In 1982, when the community employment fund was temporarily withdrawn and several Andalusian towns went on strike, Marinaleda voted in its assembly to continue working, even without pay. In August that year, Sánchez Gordillo addressed a rally of 8,000 farm labourers in Seville, saying that what was needed was real work, not charity: ‘If they still do not understand, from this event, that we want to work the land, well: we will have to act differently.’
One of the most well-known symbolic and practical activities of Marinaleda is the ritual of Domingos Rojos, Red Sundays. Once a month – so the theory goes – the people of the village gather on a Sunday morning outside the Sindicato, usually as early as 8 am, and, depending on individual capabilities, and a popular vote on what needs doing most urgently, the participants proceed to spend the day working voluntarily to improve the village. This could mean gardening in the public park, painting murals, sweeping the streets, or helping bring in the harvest in El Humoso.
Red Sundays were born out of an argument between the pueblo and Prime Minister Felipe González. In a 1983 speech González (an Andalusian himself) dusted off the old canard that Andalusian farm labourers were lazy and accused them of spending their community employment pay on luxuries like cars. Marinaleda held a Saturday night assembly and decided to devote the next day to improving the pueblo. Sánchez Gordillo called up the press and informed them as follows:
‘We want to demonstrate that in order to find laziness and corruption, the prime minister should look not at the Andalusian jornaleros, but somewhere closer to home. We want to show him that when the government rests, the jornaleros are working.’

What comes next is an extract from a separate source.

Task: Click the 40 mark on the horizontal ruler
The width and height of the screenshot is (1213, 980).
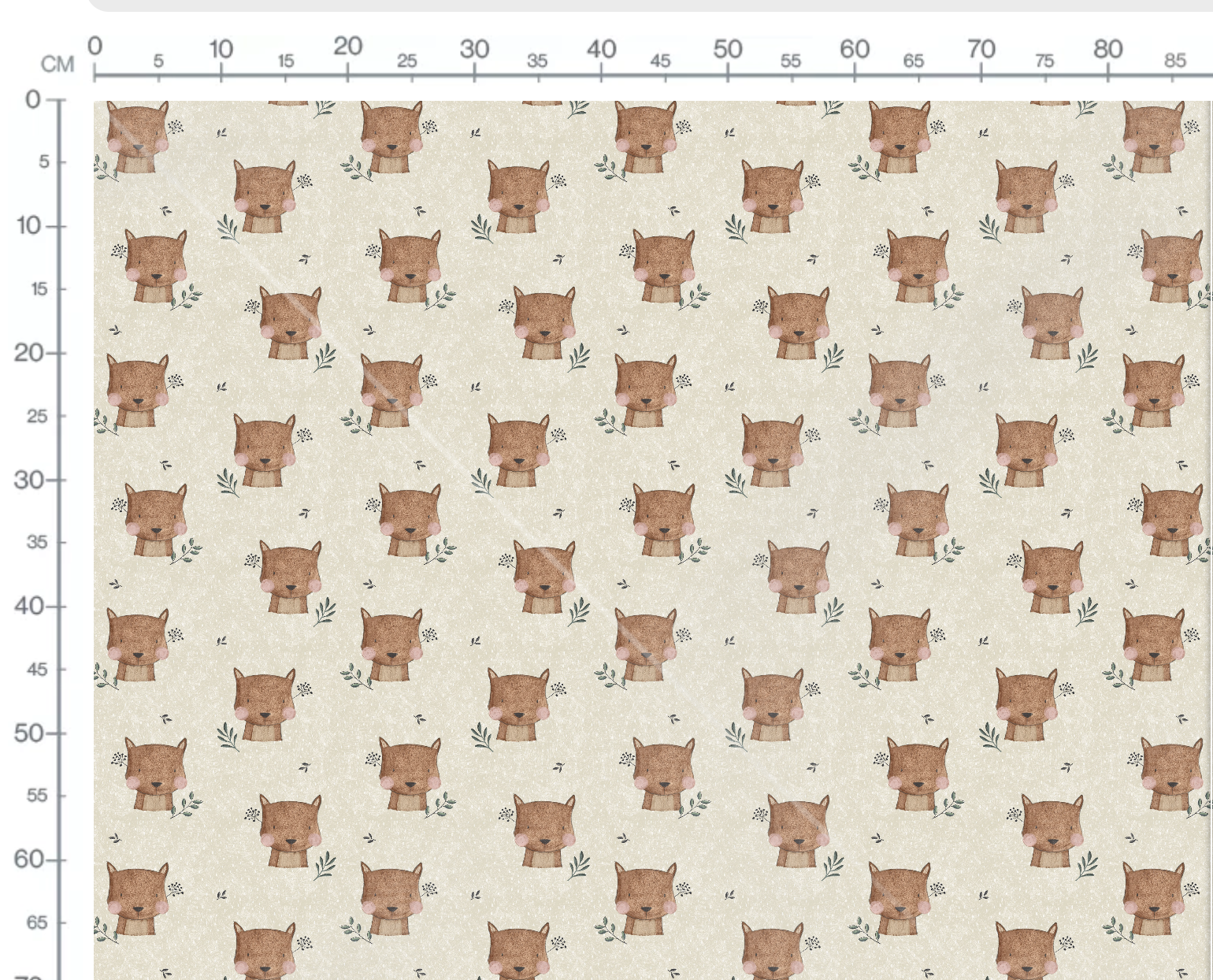Action: tap(601, 49)
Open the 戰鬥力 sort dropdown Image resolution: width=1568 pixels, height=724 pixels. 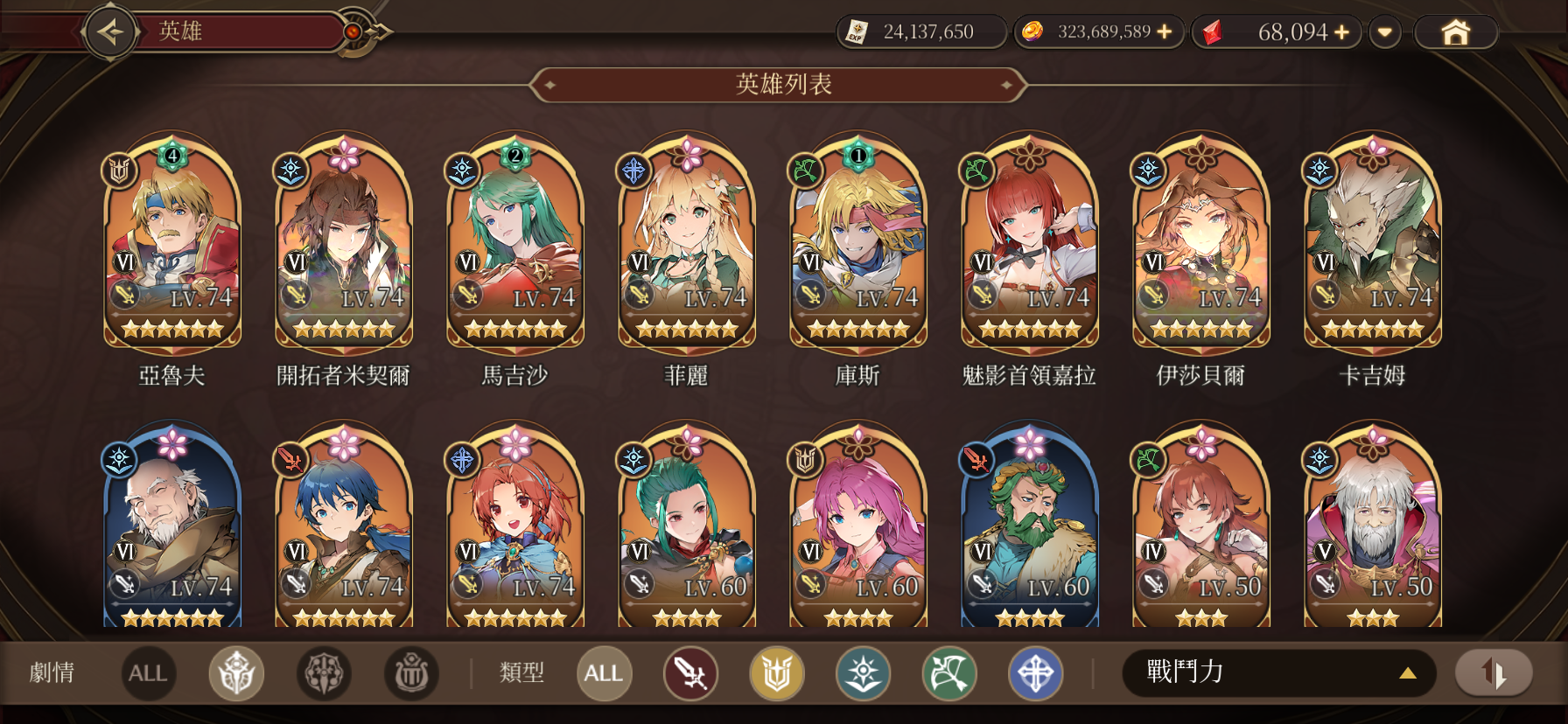(1279, 672)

And so the next day, they set about several hours of street repair, painting and landscaping in the public squares. It was a defiant performance to the outside world, and a humiliation for the prime minister.
Beyond their propaganda role, Talego’s observation on Red Sundays was that they also played a big part in solidifying community sensibility and tightening the bonds of the pueblo – thus boosting participation and faith in the project. This was, Talego suggested, a two-way street: when dishing out paid work at El Humoso, it would be relevant whether you had participated in Red Sundays – just like individuals’ participation in demonstrations, general assemblies and even village festivities would be informally, unofficially noticed.
More than that, though, voluntary work arguably changes the labour relation. Marinaleda exists in a capitalist world, but proving that ‘we can work for reasons other than money’ is, for Sánchez Gordillo, an act of subversion of capitalism in itself. It is one situated in the history of some of the mayor’s idols – heroes of the Cuban revolution like Che, and even some Soviet figures.